JARED TOWERS PHOTO Jared Towers photographed five humpback whales on April 30 near Port McNeill, Alert Bay, and Hanson Island.

Humpback whales are returning to North Island waters

MERS is reminding boaters to “see a blow, go slow”

Humpback whales have once again returned to feed in North Island waters.

From May to October, many humpback whales can be found feeding in the waters around northeastern Vancouver Island, and they’re already being spotted.

Jared Towers, Executive Director at North Island Marine Mammal Stewardship Association, photographed five humpback whales on April 30 near Alert Bay, Port McNeill, and Hanson Island.

“Many of these whales are individually known to researchers with the North Island-based Marine Education and Research Society (MERS) due to the unique marking on their tails,” said Towers.

“Some of the regulars that are so often around Northeastern Vancouver Island are back,” said Jackie Hildering, communications director for MERS and underwater photographer known as the Marine Detective.

She said out of the five whales photographed by Towers on April 30, “Four of them are really well known to us, and we know that they are unlikely to migrate further north because where they’ve been known to feed in previous years is much closer to this area.”

One of the whales also spotted and photographed on April 30, is a male named Argonaut, who’s been observed returning to the North Island every year since 2009.

“It’s incredible how predictable it is to see this one humpback. This is the ninth year since he’s been returning,” said Hildering.

Two of the whales photographed, known as Uluka and Slate, were spotted the day before near Campbell River and their first sighting of 2018 occurred just a week prior on April 20 in the lower Strait of Georgia near Pender Island.

Hidlering said being able to identify and track the whales is important for understanding their behaviour.

“With the fortunate increase of humpbacks on our coast, we at MERS have had to respond for the need to understand the whales and how they come back year upon year for which Jared’s photos are so essential for figuring out who they are,” said Hildering, adding “It really does take a big community to understand these giants.”

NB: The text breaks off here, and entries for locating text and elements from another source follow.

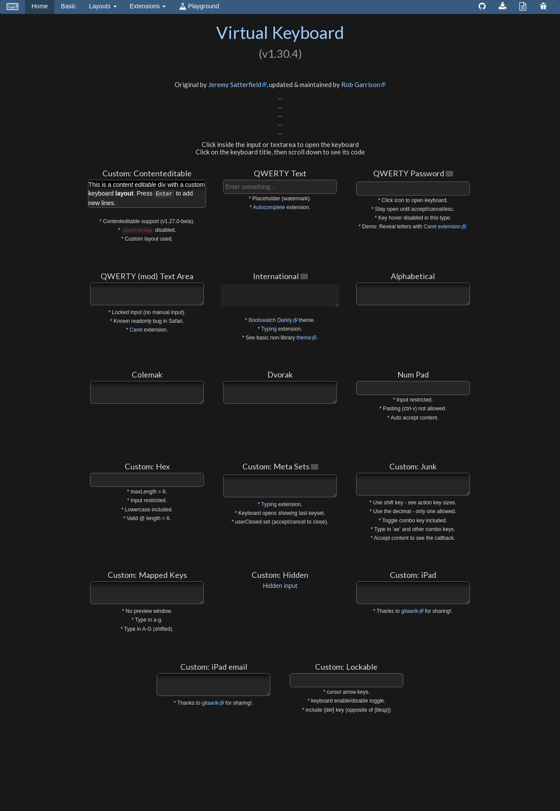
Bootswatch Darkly (270, 320)
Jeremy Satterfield (234, 84)
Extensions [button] (148, 6)
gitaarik (409, 611)
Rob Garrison (360, 84)
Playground (199, 6)
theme (304, 338)
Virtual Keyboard (280, 32)
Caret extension (442, 227)
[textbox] (280, 187)
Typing (268, 329)
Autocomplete (269, 207)
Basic (68, 6)
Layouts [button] (103, 6)
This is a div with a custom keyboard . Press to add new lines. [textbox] (146, 193)
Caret (136, 330)
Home (43, 5)
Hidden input (280, 585)
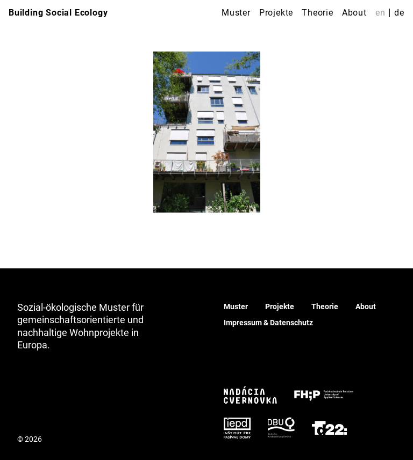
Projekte (276, 13)
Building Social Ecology (58, 13)
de (399, 13)
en (380, 13)
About (354, 13)
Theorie (317, 13)
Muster (236, 13)
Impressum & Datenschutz (268, 322)
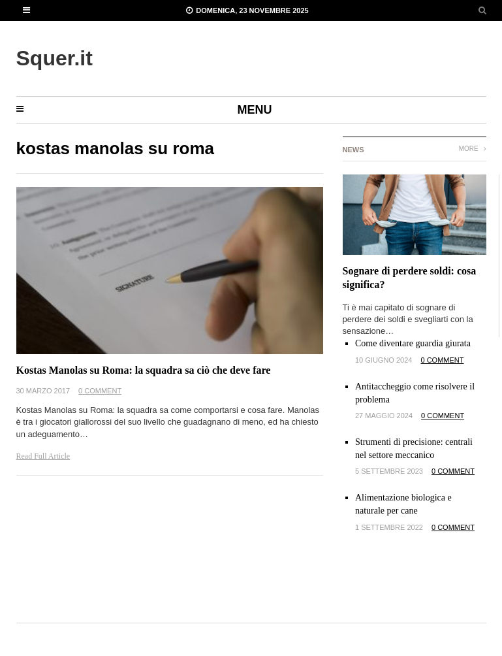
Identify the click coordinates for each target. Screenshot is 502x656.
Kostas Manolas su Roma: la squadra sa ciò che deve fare (143, 370)
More (472, 148)
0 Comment (99, 391)
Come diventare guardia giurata (413, 343)
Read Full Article (43, 456)
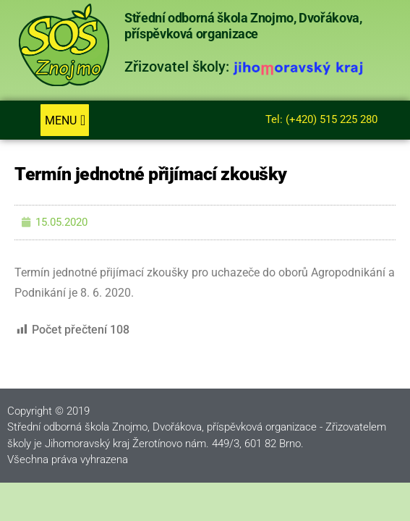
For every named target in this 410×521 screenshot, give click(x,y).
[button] (64, 120)
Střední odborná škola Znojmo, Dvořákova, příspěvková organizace (243, 26)
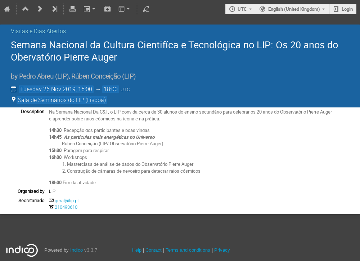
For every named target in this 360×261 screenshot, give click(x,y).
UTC (242, 9)
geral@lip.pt (67, 200)
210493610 (66, 207)
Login (347, 9)
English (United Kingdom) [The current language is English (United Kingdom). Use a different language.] (294, 9)
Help (136, 250)
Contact (153, 250)
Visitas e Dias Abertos (38, 31)
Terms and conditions (188, 250)
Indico (76, 250)
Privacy (222, 250)
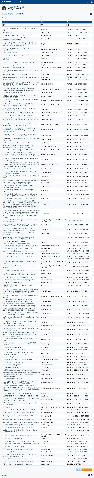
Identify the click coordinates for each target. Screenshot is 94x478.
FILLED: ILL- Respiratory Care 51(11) (14, 350)
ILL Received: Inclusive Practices (13, 259)
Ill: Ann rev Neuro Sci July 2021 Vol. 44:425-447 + (18, 115)
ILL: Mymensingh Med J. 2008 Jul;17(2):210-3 (17, 359)
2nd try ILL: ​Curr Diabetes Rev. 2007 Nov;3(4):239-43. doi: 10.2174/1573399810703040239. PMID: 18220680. (20, 225)
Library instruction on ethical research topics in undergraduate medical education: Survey (18, 146)
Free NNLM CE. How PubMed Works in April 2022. (19, 410)
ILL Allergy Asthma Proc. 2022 (12, 379)
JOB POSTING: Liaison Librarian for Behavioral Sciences (21, 422)
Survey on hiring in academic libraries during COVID (19, 419)
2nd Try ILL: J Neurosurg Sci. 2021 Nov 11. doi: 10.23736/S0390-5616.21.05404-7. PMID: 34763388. (19, 229)
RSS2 (89, 470)
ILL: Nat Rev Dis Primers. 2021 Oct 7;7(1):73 (17, 169)
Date (68, 22)
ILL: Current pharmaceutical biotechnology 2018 (18, 280)
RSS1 (84, 470)
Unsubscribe (7, 407)
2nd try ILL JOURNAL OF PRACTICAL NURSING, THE (20, 180)
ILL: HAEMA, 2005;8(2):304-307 (13, 439)
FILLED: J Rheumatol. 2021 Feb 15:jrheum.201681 (19, 254)
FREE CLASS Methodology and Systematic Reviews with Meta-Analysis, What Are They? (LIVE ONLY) (20, 195)
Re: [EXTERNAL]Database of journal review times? (19, 62)
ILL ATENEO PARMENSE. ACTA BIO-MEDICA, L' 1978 (20, 396)
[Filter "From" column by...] (53, 25)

Hildering said because people have been sharing sightings they are gaining more understanding of their range and habitat use, social associations, and more.

However, as many humpback whales have begun returning to northeast Vancouver Island the risk for boater and whale safety in the area remains high.

“It’s a wonderful thing that they are back but it does make really clear that boaters have to be more vigilant when they are out there,” said Hildering.

MERS’s campaign “See a blow? Go slow!” has installed signs in areas of high whale density along the coast to help raise awareness of the risk to boaters.

“A huge part of our work has become the education piece coast-wide for what to do with collisions and entanglement,” said Hildering.

She said boaters should be on the lookout for blows, know the areas for density on the coast, and be alert that if there are a lot of birds aggregating then humpback whales may be in the area and can resurface at any time.

MERS and DFO research also suggests that at least 47 per cent of whales have scarring indicating they have been entangled in nets at least once.

“It’s so essential to call in when there is an entanglement,” said Hildering.

If boaters spot a disentangled whale, they should immediately report it to the DFO incident line at 1-800-465-4336.

For more information on the Sea a Blow? Go Slow? campaign and information about boater safety visit www.SeeABlowGoSlow.org.

 

JARED TOWERS PHOTO The humpback whale named Argonaut, who has been returning since 2009, photographed on April 30, 2018.

MARINE EDUCATION AND RESEARCH SOCIETY PHOTO A map of spots of whale density on the North Island.